Below we have defined three functions which together will implement our assignment heuristic.  The first two functions below, initialize_assignment and assign_task are currently undefined, and it is your job to finish these.  The last function, greedy_assignment, is given and puts together the previous two functions to implement our heuristic.

- Complete the function initialize assignment
    - This function should output two dictionaries (assignment and workloads) whose keys are the employee names
    - assignment[employee] should be the empty list for each employee
    - workloads[employee] should be 0 for each employee
    
- Complete the function assign_task
    - This function takes two dictionaries (assignment and workloads) and a tuple (task) as input.  
    - The function should modify assignment and workloads so that an employee with the smallest workload gets the task added to their list and their workload is updated to account for the new task
    - Example - Suppose that:
        - assignment = {'Alice': [("Task1", 10)], 'Bob': [("Task4", 27)], 'Cheryl': [("Task7", 4)], 'Daniel': [("Task10", 40)]}
        - workloads = {'Alice': 10, 'Bob': 27, 'Cheryl': 4, 'Daniel': 40]}
        - task = ("Task2", 4).  
    - Then after executing assign_task(assignment, workloads, task) we should have:
        - assignment == {'Alice': [("Task1", 10)], 'Bob': [("Task4", 27)], 'Cheryl': [("Task7", 4), ("Task2", 4)], 'Daniel': [("Task10", 40)]}
        - workloads == {'Alice': 10, 'Bob': 27, 'Cheryl': 8, 'Daniel': 40]}

In [5]:
def initialize_assignment(employees):
    assignment={employee: [] for employee in employees}
    workloads={employee: 0 for employee in employees}
    return assignment, workloads


In [6]:
def assign_task(assignment, workloads, task):
    employee_min_workload=min(workloads, key=workloads.get)
    assignment[employee_min_workload].append(task)
    workloads[employee_min_workload]+=task[1]


In [7]:
# The code below shows how we put together the two functions above.
def greedy_assignment(tasks, employees):
    # initialize assignment and workload dictionaries
    assignment, workloads = initialize_assignment(employees)
        
    # Iterate over each task to assign it
    for task in tasks:
        assign_task(assignment, workloads, task)
        
    return assignment, workloads

assignment, workloads = greedy_assignment(tasks, employees)

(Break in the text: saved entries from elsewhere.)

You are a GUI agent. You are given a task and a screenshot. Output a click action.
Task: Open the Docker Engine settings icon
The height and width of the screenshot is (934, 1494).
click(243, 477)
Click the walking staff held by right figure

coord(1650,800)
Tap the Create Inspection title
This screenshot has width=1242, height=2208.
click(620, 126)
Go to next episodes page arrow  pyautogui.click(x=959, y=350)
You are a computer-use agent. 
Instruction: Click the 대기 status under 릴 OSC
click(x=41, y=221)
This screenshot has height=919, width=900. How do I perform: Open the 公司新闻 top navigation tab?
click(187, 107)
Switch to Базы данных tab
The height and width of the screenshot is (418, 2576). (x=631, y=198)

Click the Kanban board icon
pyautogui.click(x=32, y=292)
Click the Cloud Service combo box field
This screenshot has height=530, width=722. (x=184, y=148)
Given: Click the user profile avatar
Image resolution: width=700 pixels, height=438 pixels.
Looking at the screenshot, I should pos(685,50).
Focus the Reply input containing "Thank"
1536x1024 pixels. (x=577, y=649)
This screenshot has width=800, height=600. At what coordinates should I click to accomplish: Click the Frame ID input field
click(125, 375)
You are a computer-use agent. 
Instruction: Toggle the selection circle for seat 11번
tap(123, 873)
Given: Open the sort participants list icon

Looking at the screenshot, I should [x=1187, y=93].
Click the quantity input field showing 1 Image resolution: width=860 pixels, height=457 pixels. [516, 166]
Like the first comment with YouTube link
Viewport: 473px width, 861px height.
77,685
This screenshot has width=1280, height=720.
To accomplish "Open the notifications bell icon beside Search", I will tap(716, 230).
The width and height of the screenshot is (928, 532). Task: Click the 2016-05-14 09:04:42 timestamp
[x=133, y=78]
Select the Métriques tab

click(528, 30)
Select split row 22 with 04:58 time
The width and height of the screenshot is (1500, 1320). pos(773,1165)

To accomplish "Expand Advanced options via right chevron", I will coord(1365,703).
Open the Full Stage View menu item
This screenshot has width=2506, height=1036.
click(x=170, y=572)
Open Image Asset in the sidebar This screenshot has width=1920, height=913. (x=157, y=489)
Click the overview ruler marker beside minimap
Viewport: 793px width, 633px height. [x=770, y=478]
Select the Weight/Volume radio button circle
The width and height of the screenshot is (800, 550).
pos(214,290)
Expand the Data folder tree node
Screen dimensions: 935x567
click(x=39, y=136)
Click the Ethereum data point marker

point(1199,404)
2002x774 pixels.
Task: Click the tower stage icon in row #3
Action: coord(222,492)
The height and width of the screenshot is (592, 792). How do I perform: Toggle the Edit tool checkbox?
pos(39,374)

Finally let's write a function to cleanly output the results and apply this function to the result of our greedy_assignment function.  Is this the best possible way to assign the tasks to the employees?

- Complete the function print_assignment below.  Each employees task list should be displayed on a separate line.  Next, print out the assignment length (time needed to finish all tasks) on a separate line.
- (Discussion question, no code necessary)  Is this assignment the best assignment (with respect to the amount of time it needs to finish)?  If not, how might we find a better (or even the best) assignment?



In [8]:
def print_assignment(assignment, workloads):
    # YOUR CODE HERE
    for employee, tasks in assignment.items():
        print(employee, ":", tasks)
        total_time=sum(workloads.values())
    assignment_length=sum(workloads.values())
    print("Time needed to finish all the tasks is:", assignment_length)
    
print_assignment(assignment, workloads)

Alice : [('Task1', 10), ('Task8', 25)]
Bob : [('Task2', 4), ('Task6', 5), ('Task7', 4), ('Task9', 19)]
Cheryl : [('Task3', 3), ('Task5', 14), ('Task10', 40)]
Daniel : [('Task4', 27), ('Task11', 3), ('Task12', 27)]
Time needed to finish all the tasks is: 181


In [1]:
# YOUR DISCUSSION HERE 

#The greedy assignment algorithm is used when speed is priority as it is fast and suboptimal method.
#Apart from the Greedy Assignment Algorithm The Hungarian algorithm provides the optimal solution but it is comparatively slower. 
#Other Assignment algorithms include Network flow algorithms and integer programming and they provide exact solutions but are much slower. 
#To summarise we can say that the choice of algorithm depends on the specific job requirements of the problem and quality of solution and computational time.